Cross dressing men are nothing new in society, although it is only recently that they have felt free enough to cross dress in public without risking arrest or attack. Transvestism can manifest in a number of ways and can be as subtle or bold as a man prefers.
Brief History of Cross Dressing
Cross dressing has a long and complex history. It existed in the theatre from the days of ancient Greece until the Restoration, as women were not allowed to perform so men had to play the women's roles. Some of these roles were played by boys while other men specialized in playing women throughout their career.
The tradition still holds in English Pantomime, where the character of the Dame is always played by a man in elaborate drag. Drag acts were also popular in music hall and vaudeville. The tradition is so entrenched in British comedy that it was very naturally used by the members of the Monty Python troupe in their sketch show, with the men often playing overweight, middle-aged busybodies.
Drag acts were less common in the US, although many comics, including Milton Berle and Garrett Morris, used the form for great comic effect.
There are also many historical incidences of men dressing as women in order to perform espionage or gain an escape. However, in so far as an average man choosing to wear women's clothes simply because he liked to, the instances are little reported. It is understood that in private clubs catering to homosexuals - which had to be kept secret to prevent arrest - there were often cross dressing men. But little survives in the way of documentation.
Cross dressing has been slow to gain acceptance. It was assumed that men who wore women's clothes were gay, but gradually it's been learned that this is just a small segment. In cities, one will often see a man in full drag or in a more subtle she-male outfit, and very few people even blink. Whereas previously a cross dressing man had to sew and work the underground to find shoes and other accessories needed to create his desired look, there are now shops and web sites geared solely for transvestites, providing everything from foundation garments to false eyelashes.
Many transvestites will mix and match. Some will wear women's clothes but not attempt to be female - eschewing wigs, foundation and even makeup. Many also choose to wear male clothes most of the time, saving their women's clothes for parties and outings. They will often joke about how "boy clothes" are so much more comfortable than the heels, stockings and dresses they wear to be girls - jokes that gain them a lot of grim sympathy from women.

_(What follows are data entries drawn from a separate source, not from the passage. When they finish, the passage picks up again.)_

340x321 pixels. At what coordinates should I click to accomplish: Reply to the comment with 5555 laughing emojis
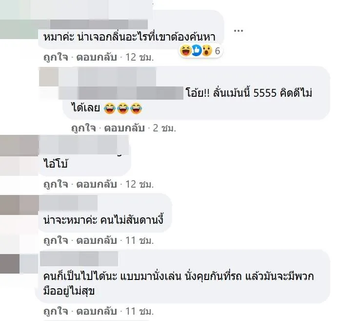(124, 128)
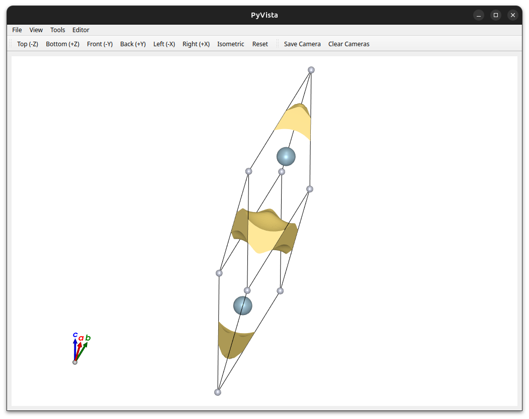529x419 pixels.
Task: Click Clear Cameras button
Action: tap(348, 44)
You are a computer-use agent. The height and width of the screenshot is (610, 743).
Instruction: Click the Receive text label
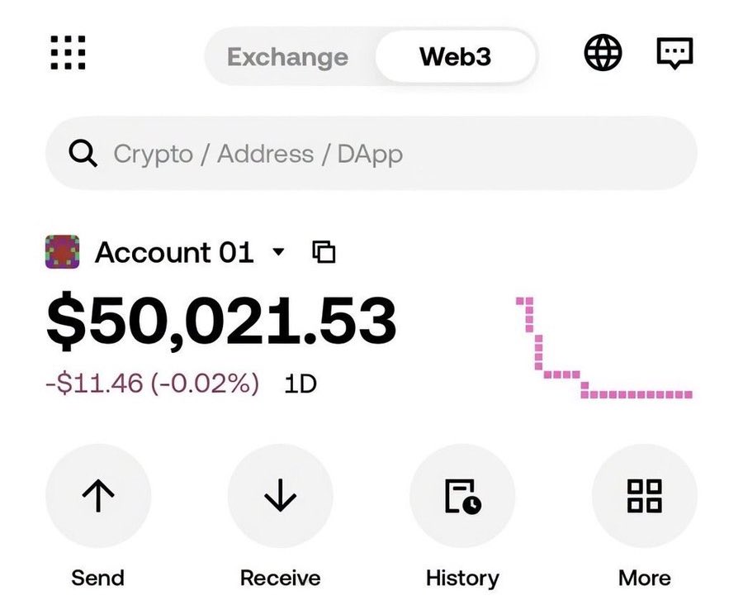point(280,577)
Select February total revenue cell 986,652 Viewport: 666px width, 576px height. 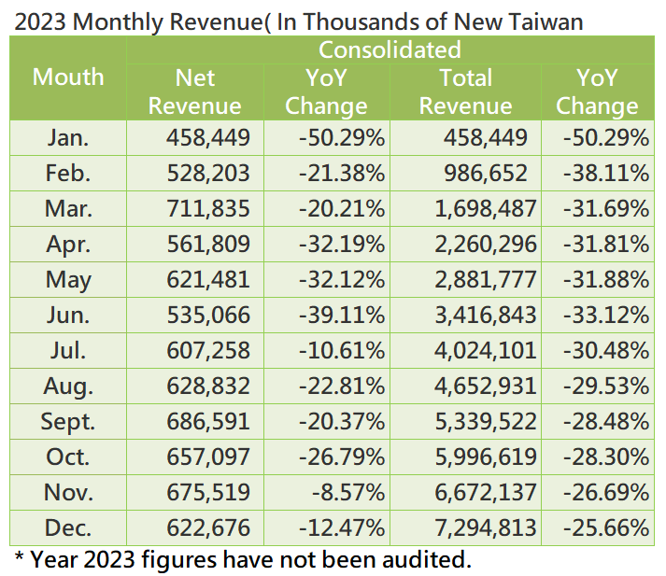tap(484, 174)
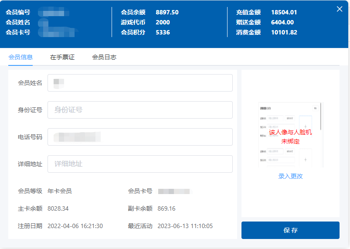The image size is (350, 249).
Task: Click the 会员积分 value 5336
Action: tap(163, 32)
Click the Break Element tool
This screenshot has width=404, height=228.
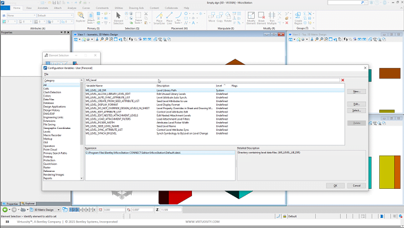coord(261,18)
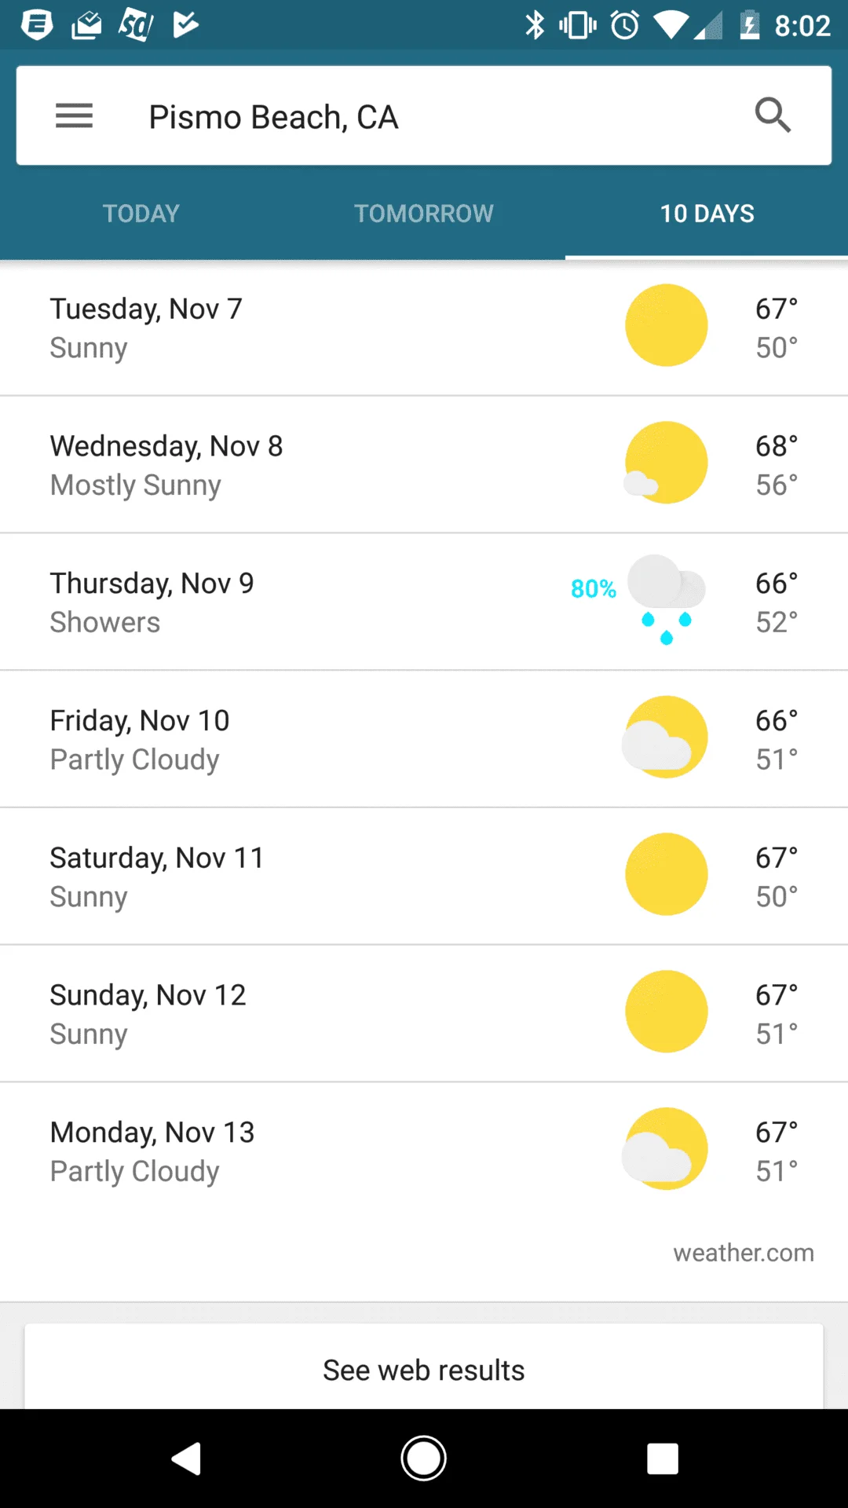Tap the Pismo Beach, CA search field

[424, 116]
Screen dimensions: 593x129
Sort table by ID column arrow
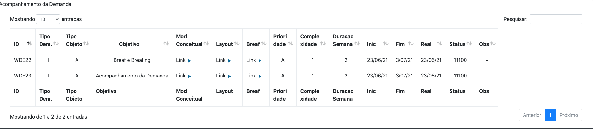(29, 44)
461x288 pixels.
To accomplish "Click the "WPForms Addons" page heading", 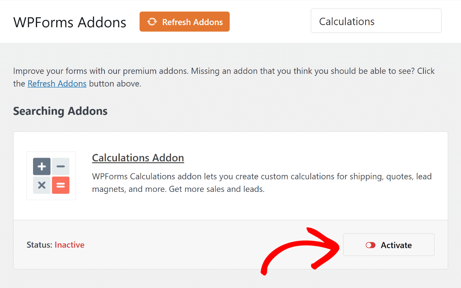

Issues Surrounding Cross Dressing Men
Up until very recently, homosexuality itself was considered a psychiatric disorder. Transvestism was often lumped in with it, hence the assumption that all transvestites were also gay. The look has inspired a lot of unnecessary confusion and fear, which has led to many transvestites getting attacked. It is still assumed by many to be a disorder. This is especially true when a cross dresser happens to be straight. Increasingly, this is being recognized more as a fetish rather than a circumstance requiring a mental health professional. Female partners of straight male transvestites are the ones who are usually the most uncomfortable with the circumstances. In this instance, a couple might visit a counselor who can help them both get to a place of acceptance.
Cross Dressing In Popular Culture
Cross dressing is still not widely seen on television unless it is a British comedy show, but the famous transvestite Ru Paul headlined a very popular show called "Drag Race" wherein men competed to become the next great drag queen. The show was very funny, but it also showed how arduous a task cross dressing can be, and how much commitment it requires. People may laugh, but they also had to admit respect.